Pourquoi le gouvernement a changé de méthode
La proposition de loi initiale, adoptée par le Sénat le 3 juillet 2025, visait à autoriser plus largement le travail le 1er mai. L’Assemblée nationale a adopté une motion de rejet le 10 avril 2026. Le gouvernement a décidé de ne pas convoquer la commission mixte paritaire. Travail le 1er mai : pourquoi le gouvernement a reculé détaille ce revirement.

Le 13 avril 2026, huit confédérations syndicales (CFDT, CGT, FO, CFE-CGC, CFTC, UNSA, Solidaires et FSU) ont adressé un courrier intersyndical demandant au Premier ministre de ne pas convoquer la commission mixte paritaire pour respecter la démocratie sociale et politique. Le ministre du Travail Jean-Pierre Farandou a reçu les syndicats et annoncé le renvoi au dialogue social. Travail le 1er mai : un changement complet de méthode qui signe l’arrêt de mort de la réforme ? analyse cette rupture de procédure. Le gouvernement confie la suite à la négociation de branche.

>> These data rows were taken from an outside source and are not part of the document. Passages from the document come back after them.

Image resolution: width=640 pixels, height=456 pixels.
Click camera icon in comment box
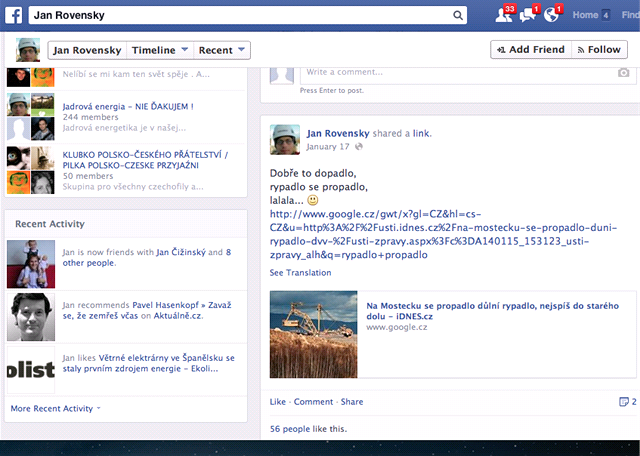coord(623,73)
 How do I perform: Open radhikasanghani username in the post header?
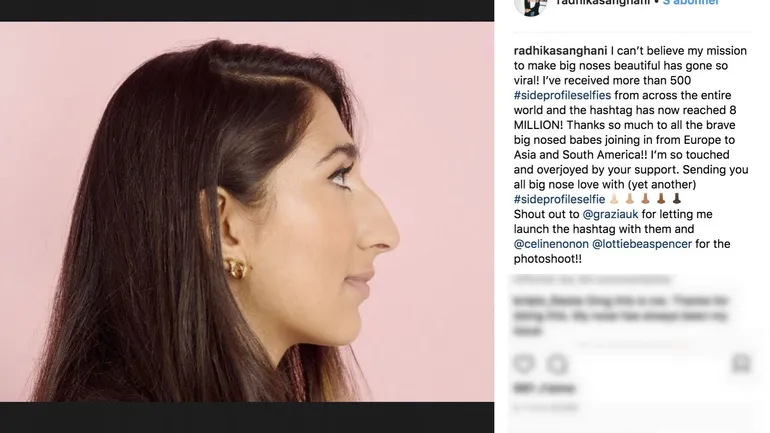click(x=603, y=3)
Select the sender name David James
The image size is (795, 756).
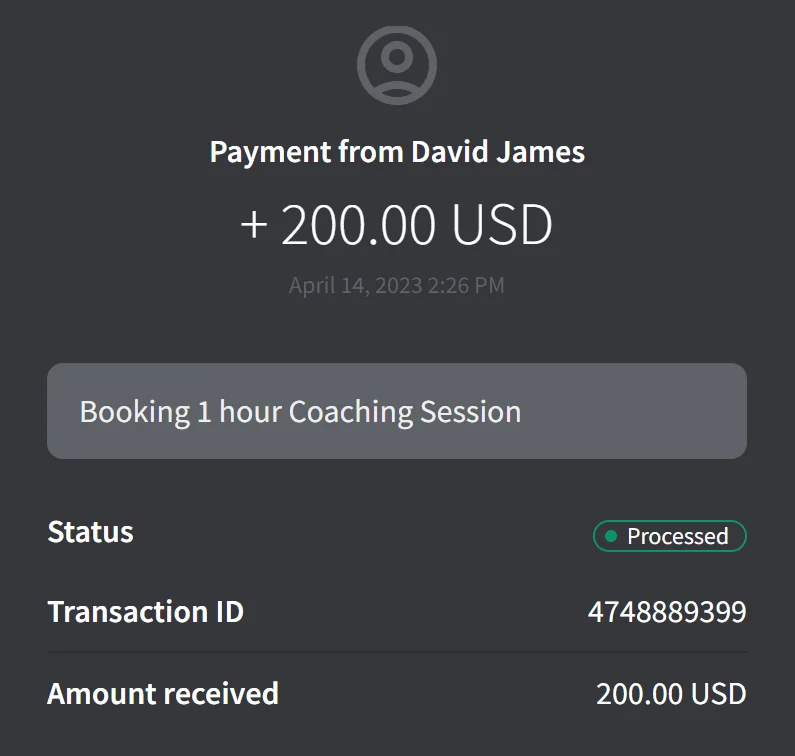[x=498, y=153]
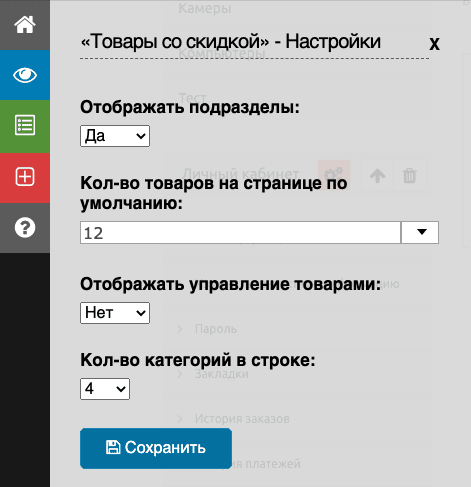Select the Личный кабинет item
Screen dimensions: 471x487
(x=241, y=174)
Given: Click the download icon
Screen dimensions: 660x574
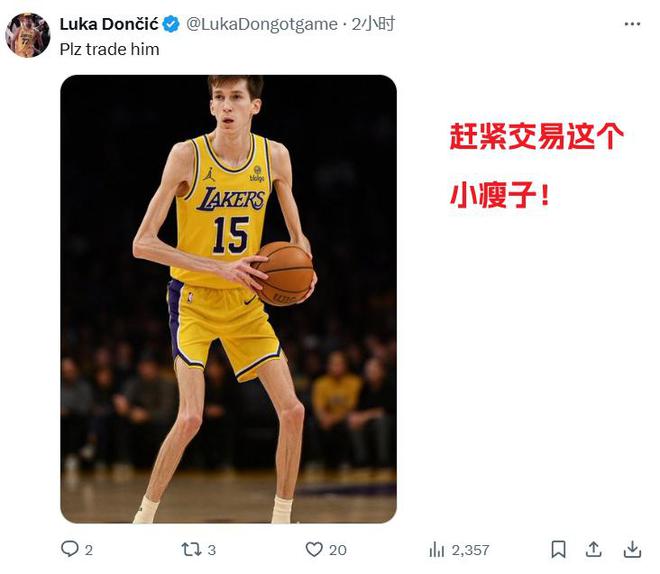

1er mai travaillé : la règle pour les salariés
Le 1er mai est un jour obligatoirement chômé et payé (Code du travail, art. L.3133-4 et L.3133-3). L’employeur ne peut réduire le salaire. Les salariés payés à l’heure, à la journée ou au rendement reçoivent une indemnité équivalente à ce qu’ils auraient gagné.
Le salarié qui travaille ce jour bénéficie d’un doublement de sa rémunération : l’employeur verse le salaire et une indemnité égale (art. L.3133-6). Aucun repos compensateur obligatoire n’est prévu. L’autorisation d’ouvrir ne crée pas d’exonération : l’employeur supporte ce coût direct.

Aucun texte ne liste les dérogations pour les activités ne pouvant s’interrompre. Celui qui s’en prévaut doit le démontrer (Cass. crim. 14 mars 2006). Le non-respect des règles expose à une amende de 750 € par salarié concerné.
Les stagiaires
Les stagiaires ne perçoivent pas de salaire mais une gratification de stage. Le 1er mai est chômé et payé. S’ils travaillent, la gratification est due au double, car elle est liée à la présence effective sauf disposition contraire.
Opposition syndicale et suite institutionnelle
Sophie Binet, secrétaire générale de la CGT, a déclaré le 29 avril 2026 qu’un projet de loi toucherait « 200 000 salariés au maximum » contre plusieurs millions initialement. Elle estime que c’est « toujours trop » et dénonce une « première brèche » visant à détricoter la journée historique. L’ensemble des confédérations s’y oppose.
Le Conseil des ministres du 29 avril a confirmé un projet de loi pour clarifier le cadre des boulangeries et fleuristes artisanaux. L’entrée en vigueur est visée en 2027, sous réserve d’adoption. La réflexion reste limitée aux commerces de proximité et renvoie à la négociation par branche, sans garantie de résultat à ce stade.